* ARTICLE *
>>>>

Propos recueillis et édités par Sophie Allard

Comment décririez-vous la production fruitière intégrée?
La production fruitière intégrée (PFI) est un système de production économique de fruits de haute qualité qui priorise les méthodes écologiquement plus sûres. On minimise les effets secondaires indésirables et l’utilisation de produits agrochimiques. La PFI guide l’ensemble de nos pratiques en verger: de l’implantation des vergers à la récolte et la conservation des fruits. Ça passe par la qualité du sol, la santé des arbres, la lutte ciblée aux ravageurs, etc. Chaque intervention, basée sur des données scientifiques, est pesée et réfléchie pour obtenir à la fois un équilibre écologique et un rendement économique. Environ 80% des pommes produites au Québec le sont en PFI.

Monique Audette et son mari

Comment limitez-vous l’application des pesticides chimiques?
Dans notre verger, des dépisteurs viennent chaque semaine pour détecter les ennemis présents. Ils nous donnent un plan à suivre pour des applications ciblées, selon le cycle de vie des différents ravageurs et la période où ils viennent au verger. Parce qu’ils n’y sont pas toujours! Ça demande de la vigilance constante. Les applications sont faites à des moments-clés, avant que la population d’insectes nuisibles explose et endommage la production. Dans un verger à haute densité comme le nôtre, où la plantation est très serrée, on peut réduire la portée du pulvérisateur. Il y a moins de dérives et moins de pesticides à l’hectare.

Les pesticides que vous utilisez diffèrent-ils des produits de synthèse utilisés en production conventionnelle?
Nous utilisons des méthodes plus douces. Les produits conseillés en PFI ont été évalués selon leurs effets sur la santé humaine et leur persistance dans l’environnement. Ils sont inscrits dans une charte selon un code de couleur: vert (à privilégier), jaune (à utiliser avec grande prudence), rouge (à proscrire). Les producteurs qui adhèrent à l’approche PFI doivent respecter les règlements du guide de référence produit par l’Institut de recherche et de développement en agroenvironnement. Il n’y a toutefois pas de certification obligatoire au Québec.

<<<<

* LISTE DES LIGNES *
>>>>

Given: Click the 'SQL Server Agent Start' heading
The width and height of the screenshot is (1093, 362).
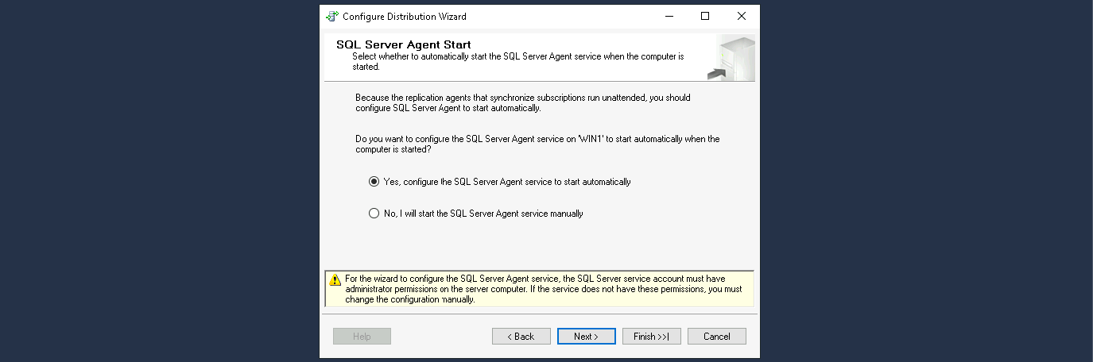Looking at the screenshot, I should coord(403,44).
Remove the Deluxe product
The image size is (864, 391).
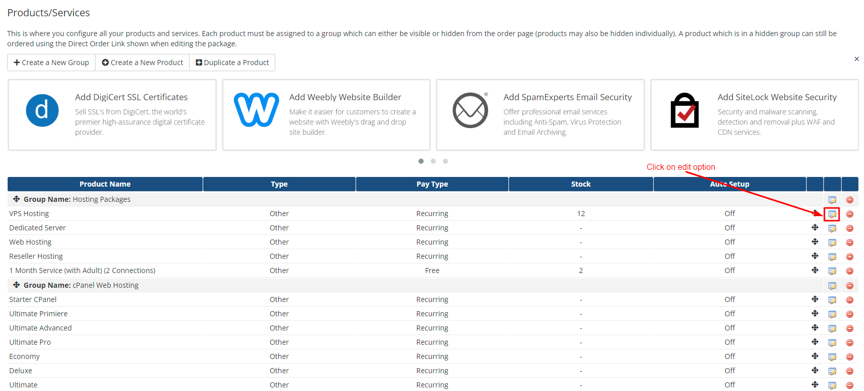point(849,371)
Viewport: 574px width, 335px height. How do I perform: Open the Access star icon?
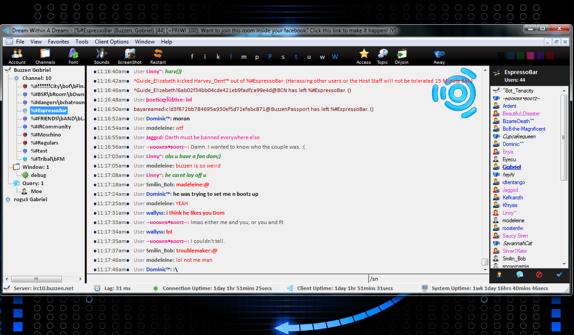364,56
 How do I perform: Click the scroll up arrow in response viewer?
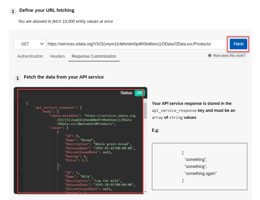pos(145,101)
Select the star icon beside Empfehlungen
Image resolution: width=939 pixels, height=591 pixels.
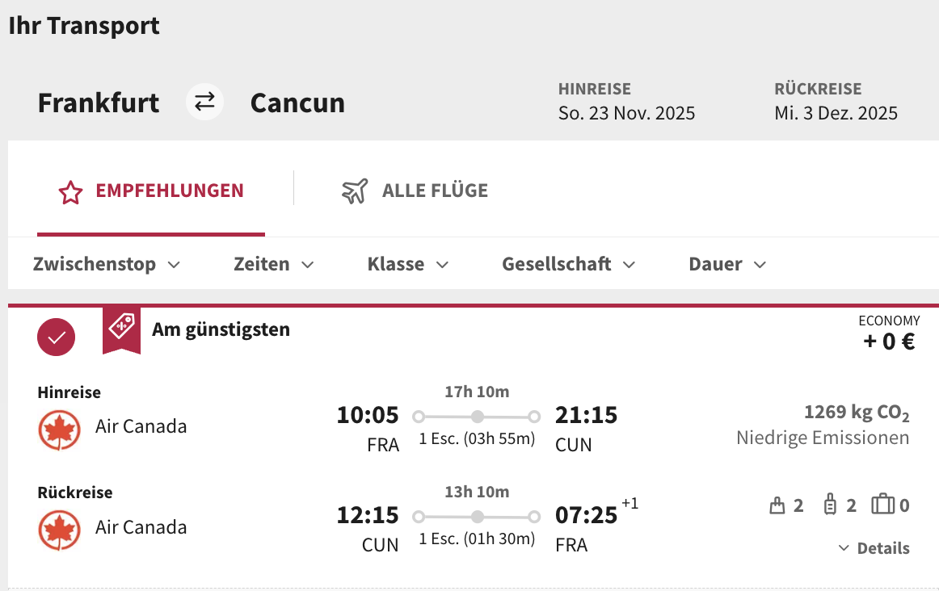tap(70, 190)
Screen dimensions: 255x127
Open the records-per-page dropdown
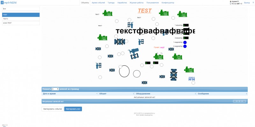(55, 89)
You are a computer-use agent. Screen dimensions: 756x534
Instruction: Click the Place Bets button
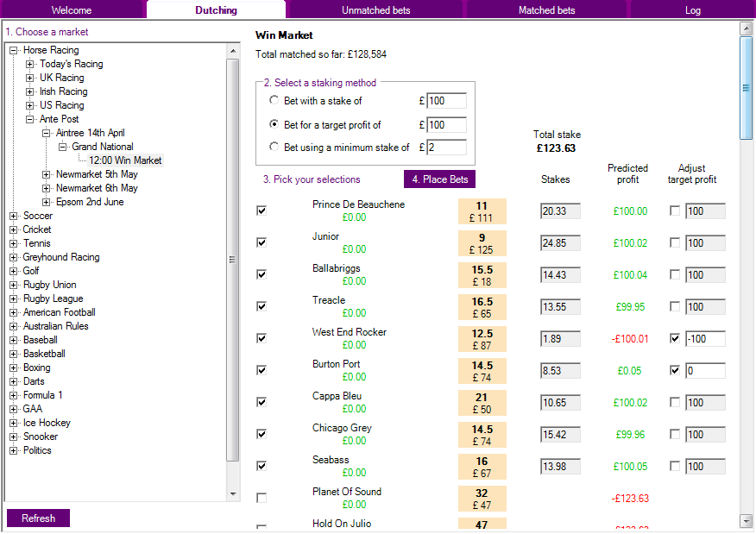[439, 179]
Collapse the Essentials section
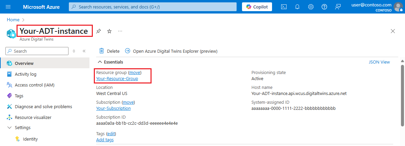Screen dimensions: 405x146 100,62
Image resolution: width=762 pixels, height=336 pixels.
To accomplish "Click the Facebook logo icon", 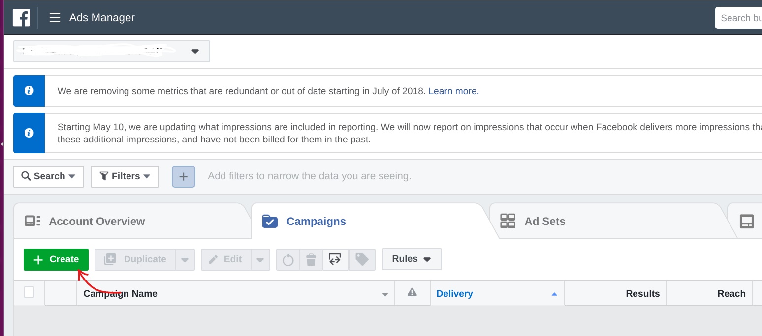I will click(x=21, y=18).
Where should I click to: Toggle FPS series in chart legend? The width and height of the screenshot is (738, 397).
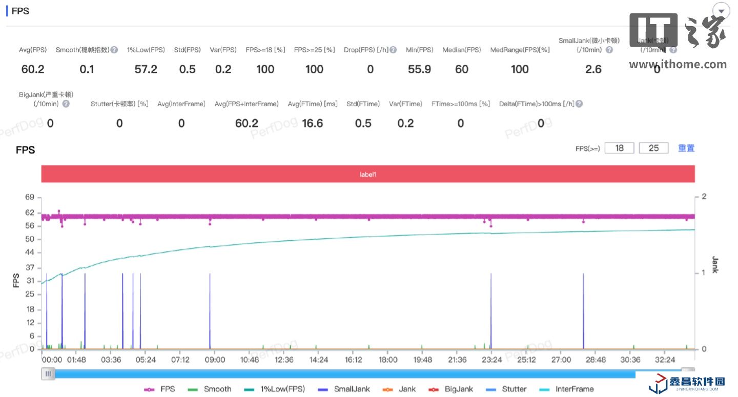(160, 389)
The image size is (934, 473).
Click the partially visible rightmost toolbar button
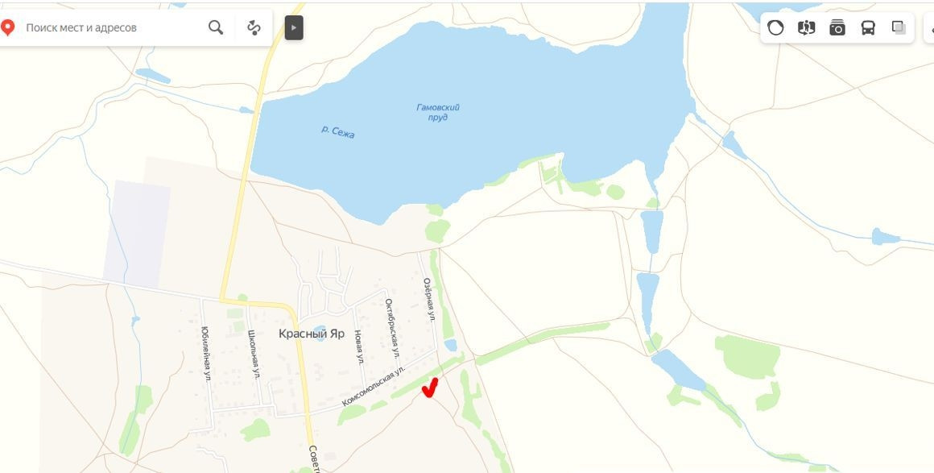[929, 27]
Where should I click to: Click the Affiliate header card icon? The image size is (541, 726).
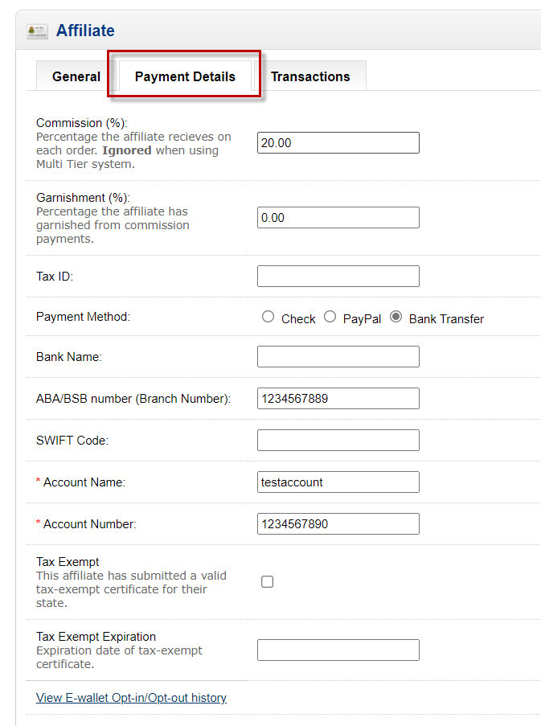[x=37, y=31]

<<<<

* CONSIGNE DONNÉE *
Prolongez l'entretien sur la production fruitière intégrée en reprenant juste après sa dernière phrase.

* RÉSULTAT FINAL *
Il faut savoir que, même en production conventionnelle, on est loin aujourd’hui des produits à large spectre, à base d’hydrocarbures, qu’on utilisait dans l’après-guerre et qui tuaient tout ce qui volait! Les produits dangereux pour la santé humaine ou l’environnement sont heureusement en train de disparaître.

Certains producteurs ne font pas honneur au métier, mais on fait tellement d’efforts pour réduire l’utilisation de pesticides! Il faut éduquer les gens, leur expliquer comment on fonctionne. Tout n’est pas noir ou blanc.

Quels sont les défis des producteurs en PFI?
Nous avons un verger de 13 hectares, nous produisons pour le marché frais de pommes de qualité. Les pommes produites sont conservées à l’entrepôt pendant des mois. Leur enveloppe doit être intacte, à défaut de quoi les pathogènes vont s’introduire et les pommes vont pourrir. On veut des pommes parfaites, mais ça va bien au-delà des critères esthétiques! En PFI, il faut néanmoins accepter une part de risque.

On doit tolérer, par exemple, que la population de certains ravageurs monte et crée quelques dommages, en misant sur le fait que leurs prédateurs prendront le dessus et en viendront à bout.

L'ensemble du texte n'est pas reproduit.